さて国技館でもそうですが、世の中は明確にルールを設定しても実際に徹底させるのは至難のわざです。法律ですら平気で破る人がいるので、職場の規則や学校の校則なんて100%守られるはずもありません。

ルールを守る意思がない人もいれば、ルールそのものが理解できない人もいるのが現実です。

逆に言うと、ルールを守れる人は少なくとも以下のような条件を満たす必要があります。

  • ルールの意味が理解できる

  • ルールを守ろうという意思がある

  • ルールを覚えることができる

  • 羽目を外さないよう自分自身をコントロールできる

これってよく見ると「まじめな優等生」の姿そのものです。

ただし、現実は誰もが「まじめな優等生」ではありません。私自身も「まじめな優等生」からは程遠い存在です。そうなると「まじめな優等生」を前提にルールや仕組みを決めてもまず機能しません。

しかし、職場ではよく全員が「まじめな優等生」であるという前提で物事が進んでしまうことがあります。

例えばこんなケースです。

ある職場では業務上のミスが多発したため、本人以外の誰かが二重チェックを行うことをルールとして定め、新たな業務プロセスを示したマニュアルも作成しました。

そのうえで、ただマニュアルを渡すだけではなく、社員向けに説明会も開催して新たなルールの徹底を求めました。

しかし、二重チェックを煩雑を感じた一部の社員はルールを守らずに勝手に業務プロセスを飛ばしてしまったため、結果的に全く徹底されませんでした。

このケースでは無意識のうちに職場の全員を「まじめな優等生」と思っており、次のように考えていました。

  • ルールを決めれば守ってくれる(はずだ)

  • マニュアルを制定すればやり方が分かる(はずだ)

  • 説明会を開催すればルールを意識してくれる(はずだ)

でも現実は誰もが「まじめな優等生」ではないため、このような人も一定数出てきます。

  • ルールなんて面倒くさい

  • マニュアルなんて読む気も起きない

  • 説明会なんて聞いていられない

そうなると、いくら細かいルールや仕組みを考えても実際は全く機能しません。

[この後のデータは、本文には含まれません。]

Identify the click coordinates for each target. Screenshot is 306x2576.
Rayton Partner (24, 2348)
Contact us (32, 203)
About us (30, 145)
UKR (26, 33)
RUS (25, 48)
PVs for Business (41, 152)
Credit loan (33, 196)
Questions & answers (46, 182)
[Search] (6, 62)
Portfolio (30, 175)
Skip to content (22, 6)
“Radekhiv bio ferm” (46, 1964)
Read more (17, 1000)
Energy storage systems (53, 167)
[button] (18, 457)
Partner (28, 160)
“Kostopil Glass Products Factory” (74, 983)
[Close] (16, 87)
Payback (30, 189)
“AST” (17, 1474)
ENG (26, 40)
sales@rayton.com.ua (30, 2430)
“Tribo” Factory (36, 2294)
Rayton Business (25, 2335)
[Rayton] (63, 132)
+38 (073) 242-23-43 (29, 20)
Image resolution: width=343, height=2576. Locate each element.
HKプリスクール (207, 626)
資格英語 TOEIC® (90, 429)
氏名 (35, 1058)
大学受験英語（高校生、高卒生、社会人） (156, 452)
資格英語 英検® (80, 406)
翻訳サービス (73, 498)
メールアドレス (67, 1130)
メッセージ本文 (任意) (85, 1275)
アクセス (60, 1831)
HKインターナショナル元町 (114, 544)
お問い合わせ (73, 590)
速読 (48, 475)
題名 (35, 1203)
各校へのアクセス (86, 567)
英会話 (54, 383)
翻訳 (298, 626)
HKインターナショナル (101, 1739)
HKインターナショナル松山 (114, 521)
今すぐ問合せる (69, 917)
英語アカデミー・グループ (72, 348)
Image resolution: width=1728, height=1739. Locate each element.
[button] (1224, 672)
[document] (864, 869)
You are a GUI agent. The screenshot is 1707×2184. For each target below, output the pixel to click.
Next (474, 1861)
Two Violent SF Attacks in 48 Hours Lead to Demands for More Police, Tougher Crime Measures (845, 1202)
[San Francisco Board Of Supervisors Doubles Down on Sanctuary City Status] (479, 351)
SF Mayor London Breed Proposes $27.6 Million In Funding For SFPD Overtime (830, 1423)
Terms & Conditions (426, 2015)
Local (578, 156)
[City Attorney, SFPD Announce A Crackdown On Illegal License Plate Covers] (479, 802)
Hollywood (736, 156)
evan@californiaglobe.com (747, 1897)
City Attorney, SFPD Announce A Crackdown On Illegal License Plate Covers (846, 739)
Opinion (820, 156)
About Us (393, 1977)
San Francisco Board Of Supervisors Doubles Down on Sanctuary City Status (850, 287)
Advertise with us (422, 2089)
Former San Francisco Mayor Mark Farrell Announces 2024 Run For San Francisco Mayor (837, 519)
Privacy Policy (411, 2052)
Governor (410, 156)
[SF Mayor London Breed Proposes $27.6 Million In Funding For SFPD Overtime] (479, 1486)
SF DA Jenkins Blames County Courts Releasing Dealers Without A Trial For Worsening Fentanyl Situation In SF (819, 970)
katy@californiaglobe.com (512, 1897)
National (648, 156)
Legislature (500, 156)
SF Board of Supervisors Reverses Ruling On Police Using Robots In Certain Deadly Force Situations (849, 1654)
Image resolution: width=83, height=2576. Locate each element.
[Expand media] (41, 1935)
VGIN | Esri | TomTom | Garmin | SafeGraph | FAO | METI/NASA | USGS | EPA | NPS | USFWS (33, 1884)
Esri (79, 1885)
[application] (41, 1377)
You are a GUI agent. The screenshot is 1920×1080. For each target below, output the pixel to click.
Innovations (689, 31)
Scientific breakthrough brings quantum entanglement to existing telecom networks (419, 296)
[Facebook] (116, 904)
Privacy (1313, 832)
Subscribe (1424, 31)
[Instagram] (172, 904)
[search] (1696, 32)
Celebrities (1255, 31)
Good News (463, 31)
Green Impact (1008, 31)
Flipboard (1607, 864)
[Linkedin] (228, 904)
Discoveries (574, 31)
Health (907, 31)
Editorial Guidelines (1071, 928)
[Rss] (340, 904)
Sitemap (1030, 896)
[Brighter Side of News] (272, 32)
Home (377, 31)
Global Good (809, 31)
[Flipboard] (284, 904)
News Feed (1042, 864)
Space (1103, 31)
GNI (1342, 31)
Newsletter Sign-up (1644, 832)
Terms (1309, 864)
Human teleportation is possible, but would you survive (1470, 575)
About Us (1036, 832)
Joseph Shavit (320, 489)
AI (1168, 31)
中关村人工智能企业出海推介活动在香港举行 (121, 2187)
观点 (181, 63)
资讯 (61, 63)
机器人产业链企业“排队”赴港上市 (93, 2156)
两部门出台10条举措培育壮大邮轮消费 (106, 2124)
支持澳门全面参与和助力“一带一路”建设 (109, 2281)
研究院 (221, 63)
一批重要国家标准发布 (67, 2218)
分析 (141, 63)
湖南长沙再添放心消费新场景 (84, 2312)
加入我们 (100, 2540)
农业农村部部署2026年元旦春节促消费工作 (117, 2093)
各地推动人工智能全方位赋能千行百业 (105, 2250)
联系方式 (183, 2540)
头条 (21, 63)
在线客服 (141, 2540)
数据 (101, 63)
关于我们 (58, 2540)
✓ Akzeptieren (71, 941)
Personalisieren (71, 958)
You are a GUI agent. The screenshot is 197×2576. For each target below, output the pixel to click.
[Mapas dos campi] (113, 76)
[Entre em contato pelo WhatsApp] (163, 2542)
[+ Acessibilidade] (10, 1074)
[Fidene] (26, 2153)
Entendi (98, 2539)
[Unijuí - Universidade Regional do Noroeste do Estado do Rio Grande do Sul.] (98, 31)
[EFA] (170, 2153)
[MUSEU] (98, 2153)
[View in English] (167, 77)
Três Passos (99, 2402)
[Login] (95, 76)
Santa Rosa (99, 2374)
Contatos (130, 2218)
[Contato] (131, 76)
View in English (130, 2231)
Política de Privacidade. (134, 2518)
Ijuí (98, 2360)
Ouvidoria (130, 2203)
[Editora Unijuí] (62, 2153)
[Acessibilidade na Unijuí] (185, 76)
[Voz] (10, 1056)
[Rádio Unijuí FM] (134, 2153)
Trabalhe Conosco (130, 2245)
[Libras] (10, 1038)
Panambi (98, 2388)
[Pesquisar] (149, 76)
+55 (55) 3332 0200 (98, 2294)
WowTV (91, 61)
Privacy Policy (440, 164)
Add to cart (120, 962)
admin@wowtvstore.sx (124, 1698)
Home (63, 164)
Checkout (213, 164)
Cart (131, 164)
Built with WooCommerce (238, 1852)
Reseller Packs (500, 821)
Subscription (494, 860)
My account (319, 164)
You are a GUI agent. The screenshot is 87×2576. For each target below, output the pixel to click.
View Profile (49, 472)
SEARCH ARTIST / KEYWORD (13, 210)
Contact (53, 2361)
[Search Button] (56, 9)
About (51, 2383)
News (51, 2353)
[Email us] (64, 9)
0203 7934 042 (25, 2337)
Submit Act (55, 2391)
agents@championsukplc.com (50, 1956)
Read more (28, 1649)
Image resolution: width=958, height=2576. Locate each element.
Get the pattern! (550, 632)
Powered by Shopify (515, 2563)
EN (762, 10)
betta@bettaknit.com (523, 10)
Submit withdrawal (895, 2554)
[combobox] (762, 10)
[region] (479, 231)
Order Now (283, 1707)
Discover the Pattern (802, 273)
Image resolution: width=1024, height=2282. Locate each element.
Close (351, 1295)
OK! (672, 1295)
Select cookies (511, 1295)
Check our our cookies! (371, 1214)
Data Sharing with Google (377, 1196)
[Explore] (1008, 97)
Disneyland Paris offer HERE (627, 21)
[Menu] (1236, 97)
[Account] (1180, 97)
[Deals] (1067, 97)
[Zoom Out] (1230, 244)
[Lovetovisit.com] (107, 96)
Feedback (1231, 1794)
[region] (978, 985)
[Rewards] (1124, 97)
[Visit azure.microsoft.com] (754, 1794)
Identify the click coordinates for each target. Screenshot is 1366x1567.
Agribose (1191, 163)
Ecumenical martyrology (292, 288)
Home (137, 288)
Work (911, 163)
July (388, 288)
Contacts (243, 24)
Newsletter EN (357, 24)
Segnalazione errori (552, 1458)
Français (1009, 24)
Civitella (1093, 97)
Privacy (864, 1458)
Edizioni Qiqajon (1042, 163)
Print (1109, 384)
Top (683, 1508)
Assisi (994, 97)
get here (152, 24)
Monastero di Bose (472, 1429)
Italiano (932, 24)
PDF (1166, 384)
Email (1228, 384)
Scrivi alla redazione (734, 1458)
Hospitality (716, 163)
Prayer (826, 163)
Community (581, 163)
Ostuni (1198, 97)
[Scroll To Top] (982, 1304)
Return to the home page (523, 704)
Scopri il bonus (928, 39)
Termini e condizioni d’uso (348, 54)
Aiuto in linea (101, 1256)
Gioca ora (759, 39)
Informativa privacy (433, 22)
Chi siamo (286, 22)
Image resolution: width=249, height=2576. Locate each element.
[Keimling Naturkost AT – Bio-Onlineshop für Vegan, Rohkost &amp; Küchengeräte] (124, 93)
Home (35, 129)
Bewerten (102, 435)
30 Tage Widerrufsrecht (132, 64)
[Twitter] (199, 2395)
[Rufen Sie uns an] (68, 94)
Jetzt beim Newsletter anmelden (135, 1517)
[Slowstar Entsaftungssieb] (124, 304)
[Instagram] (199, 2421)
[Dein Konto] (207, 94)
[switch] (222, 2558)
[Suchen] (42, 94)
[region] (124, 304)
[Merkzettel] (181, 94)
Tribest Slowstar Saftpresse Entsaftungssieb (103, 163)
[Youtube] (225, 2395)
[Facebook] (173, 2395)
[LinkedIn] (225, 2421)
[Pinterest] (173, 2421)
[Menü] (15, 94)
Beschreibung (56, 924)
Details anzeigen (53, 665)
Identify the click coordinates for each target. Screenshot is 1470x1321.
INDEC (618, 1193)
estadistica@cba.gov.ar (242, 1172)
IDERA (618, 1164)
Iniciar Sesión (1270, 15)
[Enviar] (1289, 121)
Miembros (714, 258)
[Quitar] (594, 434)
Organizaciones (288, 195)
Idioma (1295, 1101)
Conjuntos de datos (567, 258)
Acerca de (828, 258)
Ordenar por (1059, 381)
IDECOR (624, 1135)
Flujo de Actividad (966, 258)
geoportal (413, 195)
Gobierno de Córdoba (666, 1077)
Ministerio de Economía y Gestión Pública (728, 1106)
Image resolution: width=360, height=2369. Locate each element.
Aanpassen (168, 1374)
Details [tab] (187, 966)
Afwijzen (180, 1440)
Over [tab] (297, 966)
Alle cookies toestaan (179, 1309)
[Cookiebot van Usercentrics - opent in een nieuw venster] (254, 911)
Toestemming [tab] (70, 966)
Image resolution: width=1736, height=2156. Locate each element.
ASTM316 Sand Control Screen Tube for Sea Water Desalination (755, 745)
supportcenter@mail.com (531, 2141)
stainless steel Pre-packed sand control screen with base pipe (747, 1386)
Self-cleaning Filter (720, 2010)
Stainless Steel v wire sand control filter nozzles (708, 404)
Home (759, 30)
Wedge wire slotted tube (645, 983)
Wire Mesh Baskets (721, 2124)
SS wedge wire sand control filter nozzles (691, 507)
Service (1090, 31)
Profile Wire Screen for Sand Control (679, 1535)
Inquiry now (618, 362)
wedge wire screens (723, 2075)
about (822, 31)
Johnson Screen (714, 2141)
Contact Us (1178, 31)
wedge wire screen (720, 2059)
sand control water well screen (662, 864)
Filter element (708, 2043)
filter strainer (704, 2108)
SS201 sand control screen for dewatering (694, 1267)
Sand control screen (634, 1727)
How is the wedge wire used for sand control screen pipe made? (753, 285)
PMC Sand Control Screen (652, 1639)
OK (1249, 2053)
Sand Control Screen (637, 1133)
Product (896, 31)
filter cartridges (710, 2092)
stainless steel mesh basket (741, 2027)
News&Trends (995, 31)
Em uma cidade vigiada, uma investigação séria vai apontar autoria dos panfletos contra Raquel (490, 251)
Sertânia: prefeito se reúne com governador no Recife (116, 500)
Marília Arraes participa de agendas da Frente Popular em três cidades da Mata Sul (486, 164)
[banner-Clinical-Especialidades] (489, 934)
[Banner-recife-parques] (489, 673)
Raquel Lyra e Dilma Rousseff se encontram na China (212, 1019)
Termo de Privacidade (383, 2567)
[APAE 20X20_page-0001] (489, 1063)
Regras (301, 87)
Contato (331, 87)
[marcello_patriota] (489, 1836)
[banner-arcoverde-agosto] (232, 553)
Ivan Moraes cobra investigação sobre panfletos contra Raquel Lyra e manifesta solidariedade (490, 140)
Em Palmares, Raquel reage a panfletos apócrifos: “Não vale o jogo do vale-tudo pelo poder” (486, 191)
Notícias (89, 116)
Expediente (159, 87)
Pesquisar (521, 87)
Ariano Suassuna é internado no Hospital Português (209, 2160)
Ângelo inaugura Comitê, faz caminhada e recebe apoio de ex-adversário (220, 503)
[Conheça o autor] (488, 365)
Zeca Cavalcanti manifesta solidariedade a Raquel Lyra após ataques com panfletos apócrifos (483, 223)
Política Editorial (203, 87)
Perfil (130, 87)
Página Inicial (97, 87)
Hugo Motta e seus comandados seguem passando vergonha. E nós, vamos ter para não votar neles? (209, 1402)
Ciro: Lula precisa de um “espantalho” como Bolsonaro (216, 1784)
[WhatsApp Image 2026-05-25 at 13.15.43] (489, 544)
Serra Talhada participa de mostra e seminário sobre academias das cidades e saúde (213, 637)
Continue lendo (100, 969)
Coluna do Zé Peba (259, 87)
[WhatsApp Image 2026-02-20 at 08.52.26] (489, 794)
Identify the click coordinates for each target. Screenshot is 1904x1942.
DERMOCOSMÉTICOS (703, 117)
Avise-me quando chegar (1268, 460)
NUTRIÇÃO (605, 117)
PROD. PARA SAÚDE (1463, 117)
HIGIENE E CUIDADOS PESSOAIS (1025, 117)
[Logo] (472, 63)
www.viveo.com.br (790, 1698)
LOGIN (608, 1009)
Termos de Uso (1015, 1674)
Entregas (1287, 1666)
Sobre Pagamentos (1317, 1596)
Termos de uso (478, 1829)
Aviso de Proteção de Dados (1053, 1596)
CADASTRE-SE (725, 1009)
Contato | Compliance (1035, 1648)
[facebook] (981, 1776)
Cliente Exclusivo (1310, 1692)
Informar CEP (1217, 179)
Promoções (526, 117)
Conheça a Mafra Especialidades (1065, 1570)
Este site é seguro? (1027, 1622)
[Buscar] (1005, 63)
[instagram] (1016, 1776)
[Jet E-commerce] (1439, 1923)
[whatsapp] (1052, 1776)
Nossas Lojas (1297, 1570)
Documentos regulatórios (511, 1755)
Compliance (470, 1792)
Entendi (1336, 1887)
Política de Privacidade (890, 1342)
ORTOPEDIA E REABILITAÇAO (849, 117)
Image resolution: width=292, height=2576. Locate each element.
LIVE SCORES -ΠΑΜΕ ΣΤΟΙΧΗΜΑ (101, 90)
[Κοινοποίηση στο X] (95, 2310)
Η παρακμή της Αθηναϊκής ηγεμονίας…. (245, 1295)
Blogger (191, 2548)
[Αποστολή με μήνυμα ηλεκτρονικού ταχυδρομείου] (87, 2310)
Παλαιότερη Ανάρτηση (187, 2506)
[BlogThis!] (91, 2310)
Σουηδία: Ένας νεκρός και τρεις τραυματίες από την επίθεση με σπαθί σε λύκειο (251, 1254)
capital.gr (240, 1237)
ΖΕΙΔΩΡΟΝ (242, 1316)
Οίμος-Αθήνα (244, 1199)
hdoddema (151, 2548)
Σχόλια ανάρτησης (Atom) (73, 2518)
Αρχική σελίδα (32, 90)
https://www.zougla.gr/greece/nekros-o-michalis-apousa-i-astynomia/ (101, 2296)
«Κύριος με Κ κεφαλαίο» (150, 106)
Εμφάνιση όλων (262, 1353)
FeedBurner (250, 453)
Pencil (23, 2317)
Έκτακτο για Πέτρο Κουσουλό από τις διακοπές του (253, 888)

守らない人をいくら責めても徹底はされません。なぜなら守らない人は「まじめな優等生」ではないので最初からできないのです。

もし職場で何かのルールや仕組みを徹底させようと思ったらむしろ「まじめな優等生」じゃない人を基準に考えたほうがうまくいく確率は高まります。

  • ルールを面倒だと思っている人でも実践できる

  • ルールを読もうとしない人でも一発で理解できる

  • ルールを気にしない人でも意識してしまう

世の中には様々な人がいますので、常に頑張っていられる「まじめな優等生」が居る一方で、「不まじめな人」や「だらしない人」も存在しているはずです。

「まじめな優等生」はあくまで素晴らしい個性の一つに過ぎず、誰もが真似できるものでもありません。もし「不まじめな人」や「だらしない人」を排除してしまうと必ずどこかで歪みが生じてしまいますので、様々な人が存在していることを前提にルールや仕組みを考えた方が最善の結果につながると思います。

最後まで読んでいただきありがとうございます。